Table of Contents
ISRN Signal Processing
Volume 2011, Article ID 120351, 17 pages
Research Article

Estimation Strategies for the Condition Monitoring of a Battery System in a Hybrid Electric Vehicle

Department of Mechanical Engineering, McMaster University, Hamilton, ON, Canada L8S 4L7

Received 4 January 2011; Accepted 6 February 2011

Academic Editors: L.-M. Cheng and F. Piazza

Copyright © 2011 S. A. Gadsden et al. This is an open access article distributed under the Creative Commons Attribution License, which permits unrestricted use, distribution, and reproduction in any medium, provided the original work is properly cited.

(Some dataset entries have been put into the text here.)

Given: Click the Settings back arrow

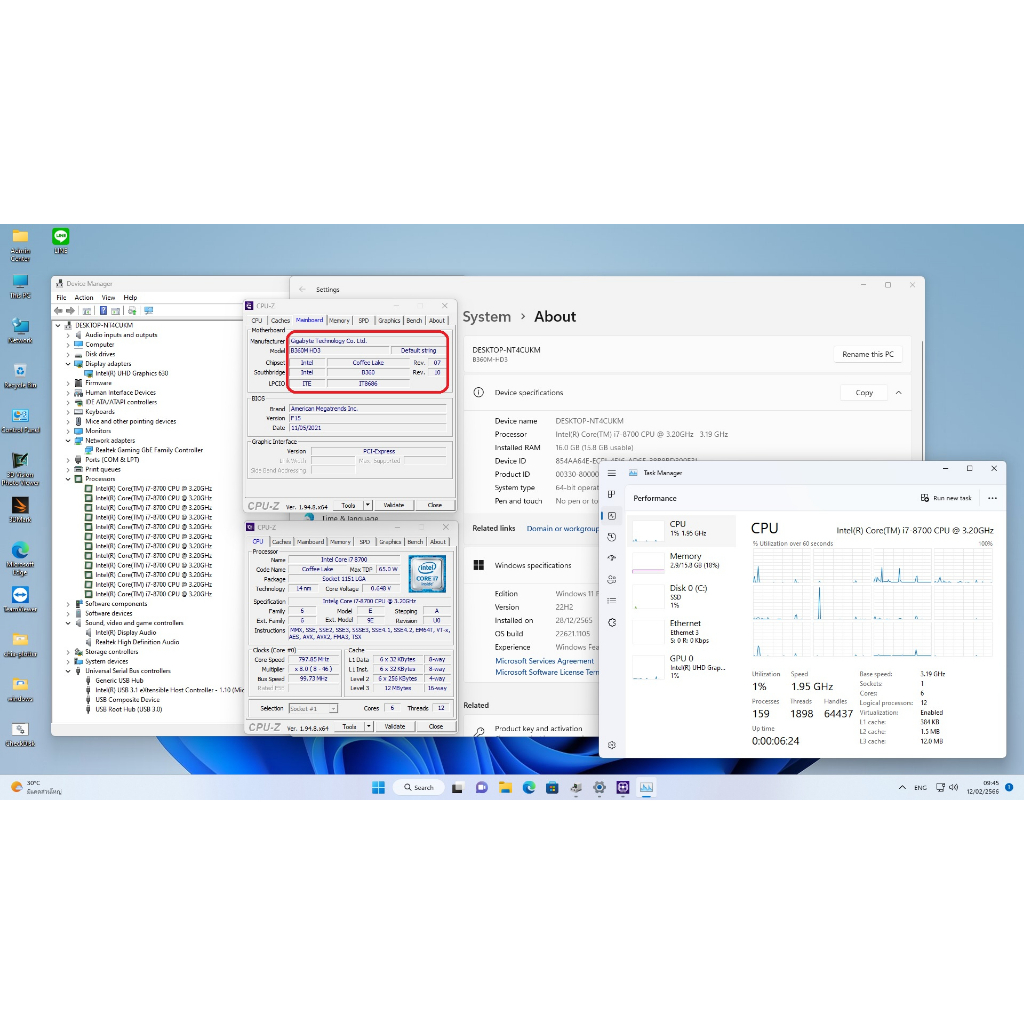Looking at the screenshot, I should (x=303, y=289).
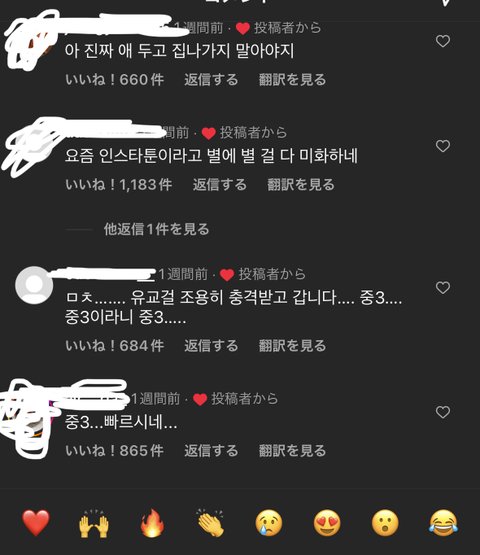Viewport: 480px width, 555px height.
Task: Tap the laughing tears emoji reaction
Action: 443,523
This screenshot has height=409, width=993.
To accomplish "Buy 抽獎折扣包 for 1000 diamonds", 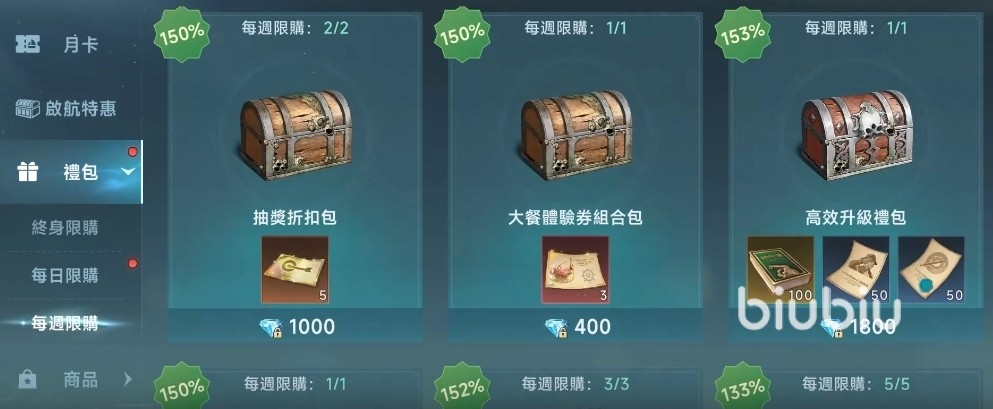I will coord(295,326).
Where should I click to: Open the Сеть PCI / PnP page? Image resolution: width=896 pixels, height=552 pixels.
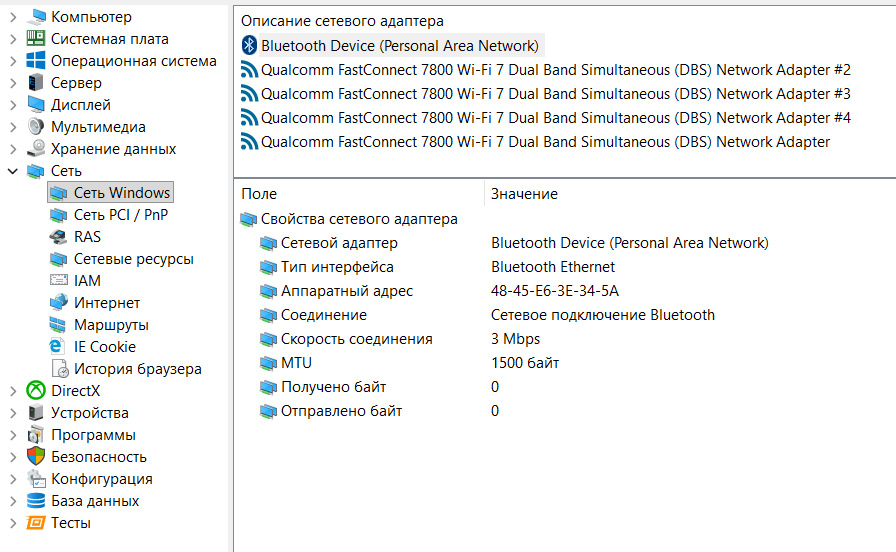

This paper discusses the application of condition monitoring to a battery system used in a hybrid electric vehicle (HEV). Battery condition management systems (BCMSs) are employed to ensure the safe, efficient, and reliable operation of a battery, ultimately to guarantee the availability of electric power. This is critical for the case of the HEV to ensure greater overall energy efficiency and the availability of reliable electrical supply. This paper considers the use of state and parameter estimation techniques for the condition monitoring of batteries. A comparative study is presented in which the Kalman and the extended Kalman filters (KF/EKF), the particle filter (PF), the quadrature Kalman filter (QKF), and the smooth variable structure filter (SVSF) are used for battery condition monitoring. These comparisons are made based on estimation error, robustness, sensitivity to noise, and computational time.